Saved entries
>>>

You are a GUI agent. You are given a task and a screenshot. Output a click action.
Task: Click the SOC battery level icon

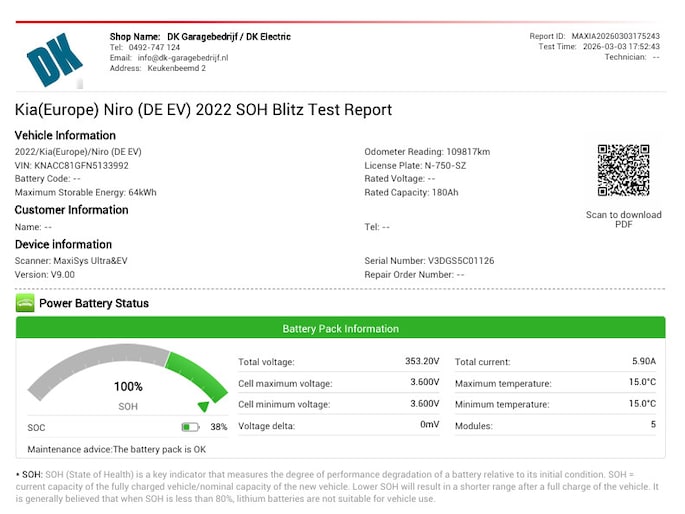point(190,427)
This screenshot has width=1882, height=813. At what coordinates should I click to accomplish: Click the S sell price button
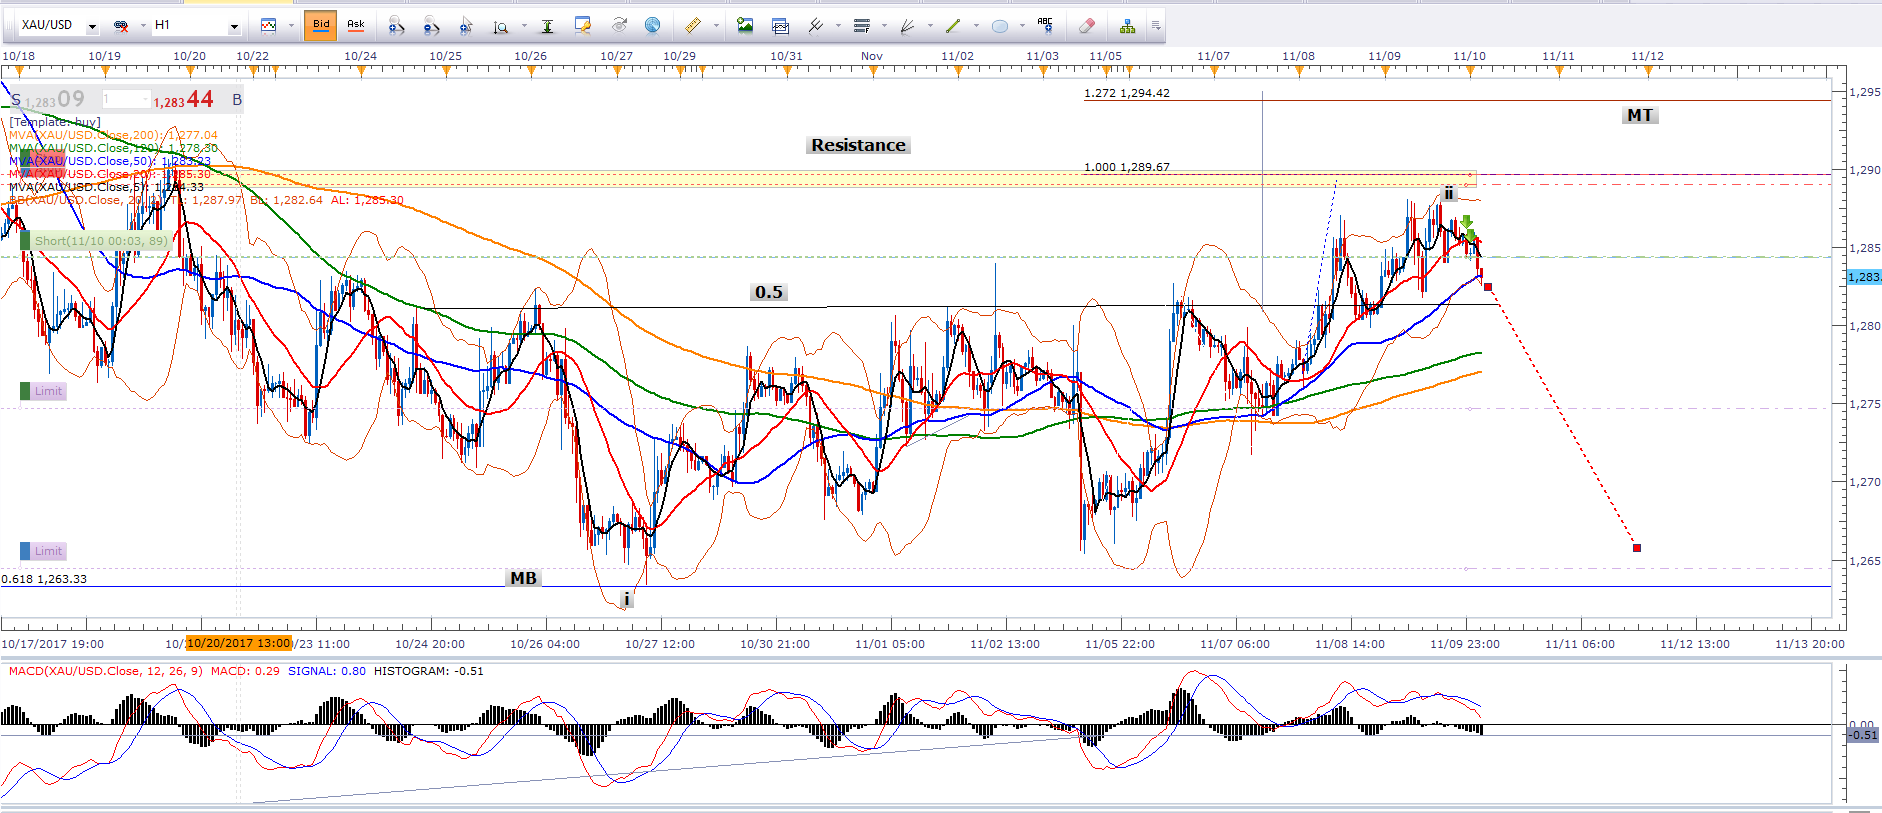click(16, 100)
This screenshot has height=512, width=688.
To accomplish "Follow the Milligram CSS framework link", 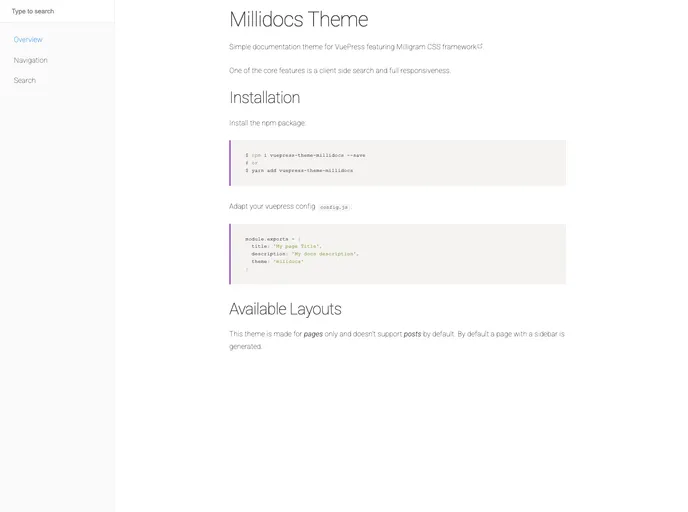I will pyautogui.click(x=439, y=47).
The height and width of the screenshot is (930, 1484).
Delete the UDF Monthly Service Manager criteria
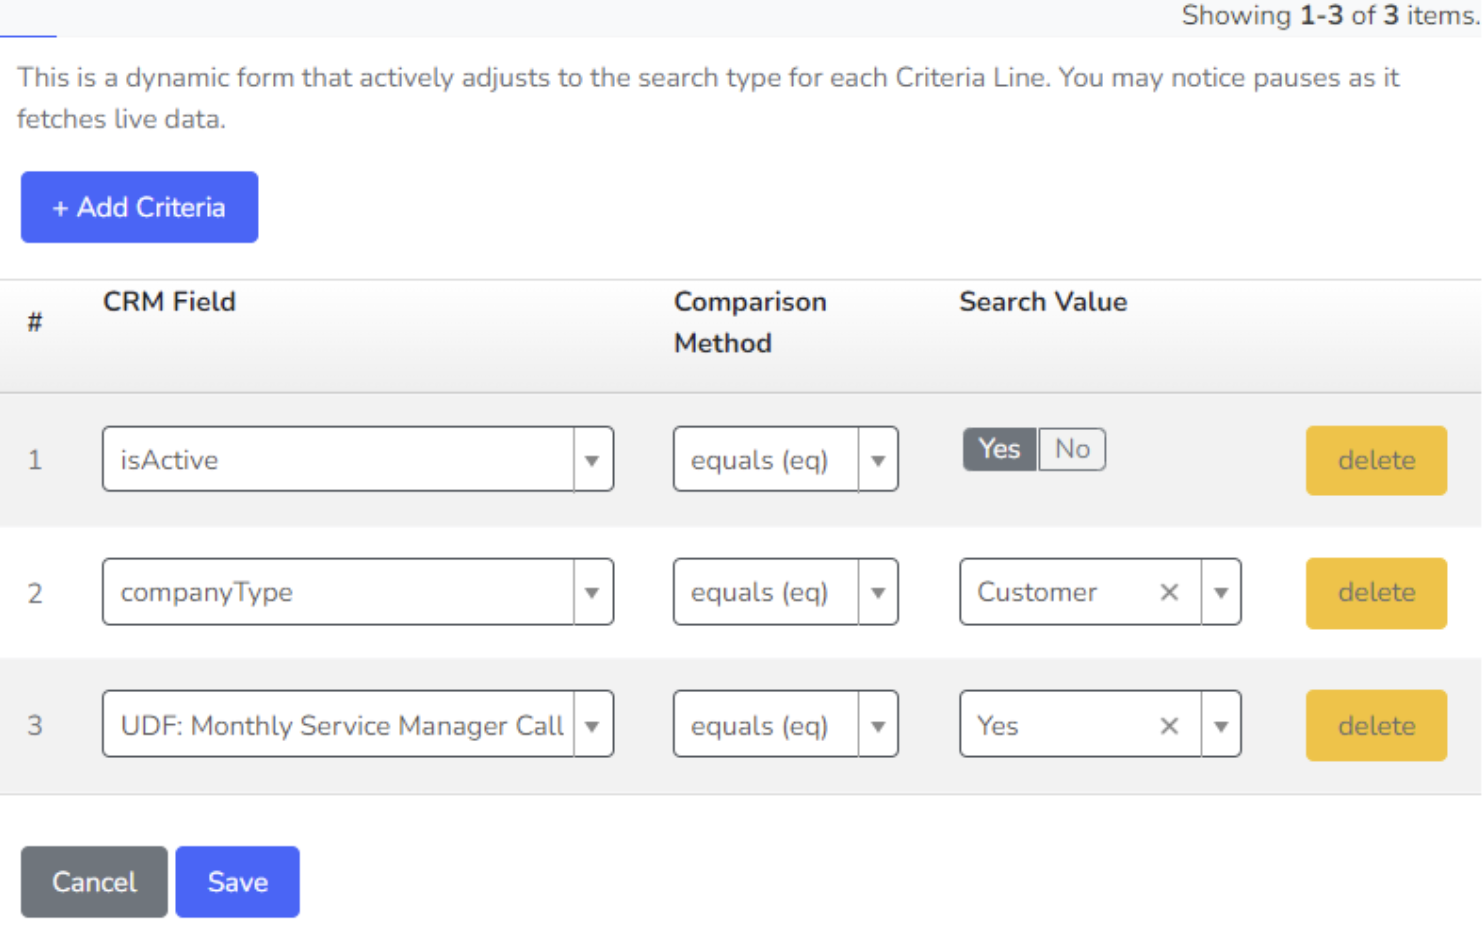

<<<

▶ **WHAT THE EXERCISE ASKS**
Exactly the lines from the one with "The height and" through the end of the entries above must be written out, and no pictures may be included.

▶ **FINISHED TASK**
The height and width of the screenshot is (930, 1484).
Delete the UDF Monthly Service Manager criteria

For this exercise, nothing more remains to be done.